I think people are misled to believe that attraction is pure physical appeal. I acknowledge that some genuinely believe this to be the driving force behind attraction but personally I think this I purely just accepted as fact and not deeply felt. It is so much easier to rely on physicality to be a compass guiding attraction, the marker to base decisions on rather that to force a deeper questioning of ‘am I attracted to this person?’ and that big, scary, revealing question that is……‘why?’. If we each were to spend two minutes asking this of ourselves and with someone in particular in mind, we would not be bombarded by thoughts of broad shoulders or a strong jawline (superficial examples of my own, insert personal preference for tailored reflection). These features would I’m sure flicker across our minds but I challenge you to deny that there is something beyond this, an element to attraction that follow the initial visual.
When I really sat down and made myself think, brought a specific person to mind and focused on what it was that captivated me, made them stand out from others and truly attracted me to them, the conclusions I came to were simple. It was the person, a feeling of connection, a sense of fitting together and being matched. Being made to smile, that shy feeling of wanting to be liked back but not being at the point of knowing yet just why, being vulnerable and smiling like someone incapable of not; a lightness, a giddiness that comes over you when you are with someone you feel uneasy but comfortable with. That to me is attraction. It is a total jumble of emotions, thoughts and sensations that can both be seen and are unfathomable.
The superficial is always acknowledged and I won’t dismiss it as having no value because it surely does but its impact dissipates. It does not play the massively contributing role in attraction we all assume it does. It plays a role certainly but not a deciding one. Attraction is varied from person to person, is impacted by situation, timing, stages in life and places, it is influenced by others as well as those involved and it is not always an indicator of a fairy-tale. It can be a doomed heartache (realistically this outcome will touch us all at some point), it can be a flash, no more than a hot encounter, a longing or it can be a loss. It can be everything and all at once and it can also slip away as quickly as it arose. It is an inevitable gamble, that often spoken of leap of faith.

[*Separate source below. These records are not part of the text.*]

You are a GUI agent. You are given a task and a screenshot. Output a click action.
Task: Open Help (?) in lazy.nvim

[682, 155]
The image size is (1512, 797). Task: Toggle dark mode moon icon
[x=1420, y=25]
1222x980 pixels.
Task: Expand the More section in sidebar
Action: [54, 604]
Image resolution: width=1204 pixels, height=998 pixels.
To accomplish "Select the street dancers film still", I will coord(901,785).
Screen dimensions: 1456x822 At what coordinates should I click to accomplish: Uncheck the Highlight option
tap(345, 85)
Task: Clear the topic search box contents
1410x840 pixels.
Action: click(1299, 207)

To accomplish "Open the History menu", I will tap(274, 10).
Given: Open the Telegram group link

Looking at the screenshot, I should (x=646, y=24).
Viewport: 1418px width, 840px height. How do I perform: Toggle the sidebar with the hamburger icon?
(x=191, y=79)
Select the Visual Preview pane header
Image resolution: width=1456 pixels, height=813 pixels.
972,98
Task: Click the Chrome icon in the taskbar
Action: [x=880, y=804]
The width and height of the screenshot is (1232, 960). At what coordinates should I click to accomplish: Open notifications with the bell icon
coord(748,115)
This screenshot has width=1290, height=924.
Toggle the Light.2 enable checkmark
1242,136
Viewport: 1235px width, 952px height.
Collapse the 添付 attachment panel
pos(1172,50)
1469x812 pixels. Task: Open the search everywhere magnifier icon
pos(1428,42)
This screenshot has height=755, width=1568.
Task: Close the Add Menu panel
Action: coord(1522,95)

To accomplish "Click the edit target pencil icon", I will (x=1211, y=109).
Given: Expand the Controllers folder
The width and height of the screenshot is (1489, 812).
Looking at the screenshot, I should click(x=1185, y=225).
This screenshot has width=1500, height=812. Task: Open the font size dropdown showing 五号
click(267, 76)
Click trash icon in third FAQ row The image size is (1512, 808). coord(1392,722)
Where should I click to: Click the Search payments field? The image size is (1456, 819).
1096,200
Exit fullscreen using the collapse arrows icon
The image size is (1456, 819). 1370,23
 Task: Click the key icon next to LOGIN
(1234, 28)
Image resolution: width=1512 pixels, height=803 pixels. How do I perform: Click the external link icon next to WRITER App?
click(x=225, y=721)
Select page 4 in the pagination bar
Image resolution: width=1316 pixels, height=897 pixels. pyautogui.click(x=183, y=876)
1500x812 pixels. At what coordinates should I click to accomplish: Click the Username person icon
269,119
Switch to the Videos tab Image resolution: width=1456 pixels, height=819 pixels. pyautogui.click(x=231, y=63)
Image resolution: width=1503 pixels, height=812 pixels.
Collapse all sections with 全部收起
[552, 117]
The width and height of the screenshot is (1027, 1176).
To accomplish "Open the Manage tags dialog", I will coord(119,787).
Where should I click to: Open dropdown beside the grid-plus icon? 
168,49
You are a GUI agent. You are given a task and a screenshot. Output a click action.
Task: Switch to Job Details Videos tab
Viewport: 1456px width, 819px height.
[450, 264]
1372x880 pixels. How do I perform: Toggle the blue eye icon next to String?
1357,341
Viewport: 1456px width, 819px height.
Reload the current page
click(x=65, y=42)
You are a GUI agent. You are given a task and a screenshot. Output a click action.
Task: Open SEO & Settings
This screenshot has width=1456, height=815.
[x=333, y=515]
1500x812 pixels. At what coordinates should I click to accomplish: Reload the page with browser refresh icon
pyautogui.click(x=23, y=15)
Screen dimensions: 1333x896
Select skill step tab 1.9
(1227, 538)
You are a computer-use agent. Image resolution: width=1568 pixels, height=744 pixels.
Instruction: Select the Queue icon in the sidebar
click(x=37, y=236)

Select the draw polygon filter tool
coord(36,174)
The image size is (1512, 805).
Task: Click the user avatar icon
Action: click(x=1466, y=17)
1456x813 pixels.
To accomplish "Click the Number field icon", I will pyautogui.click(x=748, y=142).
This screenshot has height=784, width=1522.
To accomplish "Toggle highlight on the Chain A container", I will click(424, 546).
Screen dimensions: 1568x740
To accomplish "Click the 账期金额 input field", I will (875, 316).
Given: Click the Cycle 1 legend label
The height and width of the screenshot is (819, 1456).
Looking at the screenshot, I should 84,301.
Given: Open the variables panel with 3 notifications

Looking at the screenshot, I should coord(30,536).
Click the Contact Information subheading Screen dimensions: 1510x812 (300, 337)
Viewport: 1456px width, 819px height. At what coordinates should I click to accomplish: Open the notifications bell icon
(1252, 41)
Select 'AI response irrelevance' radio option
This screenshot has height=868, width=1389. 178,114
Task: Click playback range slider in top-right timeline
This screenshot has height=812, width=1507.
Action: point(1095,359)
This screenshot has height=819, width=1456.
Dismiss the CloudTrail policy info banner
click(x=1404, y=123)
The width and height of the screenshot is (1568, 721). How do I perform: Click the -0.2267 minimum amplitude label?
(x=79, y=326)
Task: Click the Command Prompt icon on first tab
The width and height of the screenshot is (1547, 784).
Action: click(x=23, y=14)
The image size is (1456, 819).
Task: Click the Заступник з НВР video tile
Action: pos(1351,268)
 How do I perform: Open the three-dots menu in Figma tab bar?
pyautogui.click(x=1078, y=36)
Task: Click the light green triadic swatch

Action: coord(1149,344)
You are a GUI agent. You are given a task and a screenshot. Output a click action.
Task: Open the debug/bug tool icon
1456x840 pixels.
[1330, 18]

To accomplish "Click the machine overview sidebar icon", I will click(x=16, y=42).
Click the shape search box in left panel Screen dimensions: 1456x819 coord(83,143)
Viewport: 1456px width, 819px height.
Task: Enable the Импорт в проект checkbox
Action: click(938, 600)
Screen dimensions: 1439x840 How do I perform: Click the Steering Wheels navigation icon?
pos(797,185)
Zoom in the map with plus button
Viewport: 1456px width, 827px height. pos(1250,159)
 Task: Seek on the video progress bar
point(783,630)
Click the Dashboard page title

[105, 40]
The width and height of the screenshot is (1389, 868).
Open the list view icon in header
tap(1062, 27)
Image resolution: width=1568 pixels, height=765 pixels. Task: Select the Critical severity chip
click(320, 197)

Attraction, for me is inevitably multitier. I know I’m a fall heavy and fast type of person but I can also hold back a lot of myself, I can be guarded but simultaneously quick to love. The ultimate contradiction and a proven recipe for trouble but this is presently the way I am, a constant work in progress, I’ll admit to that. This results in there being several stages to attraction for me. Attraction in my eyes is both rapid and a journey. Unquestionably nerve wrecking, intimidating and exciting. It is the possibility of the unknown, that painful enticement to risk and chance reward. The allure of connection.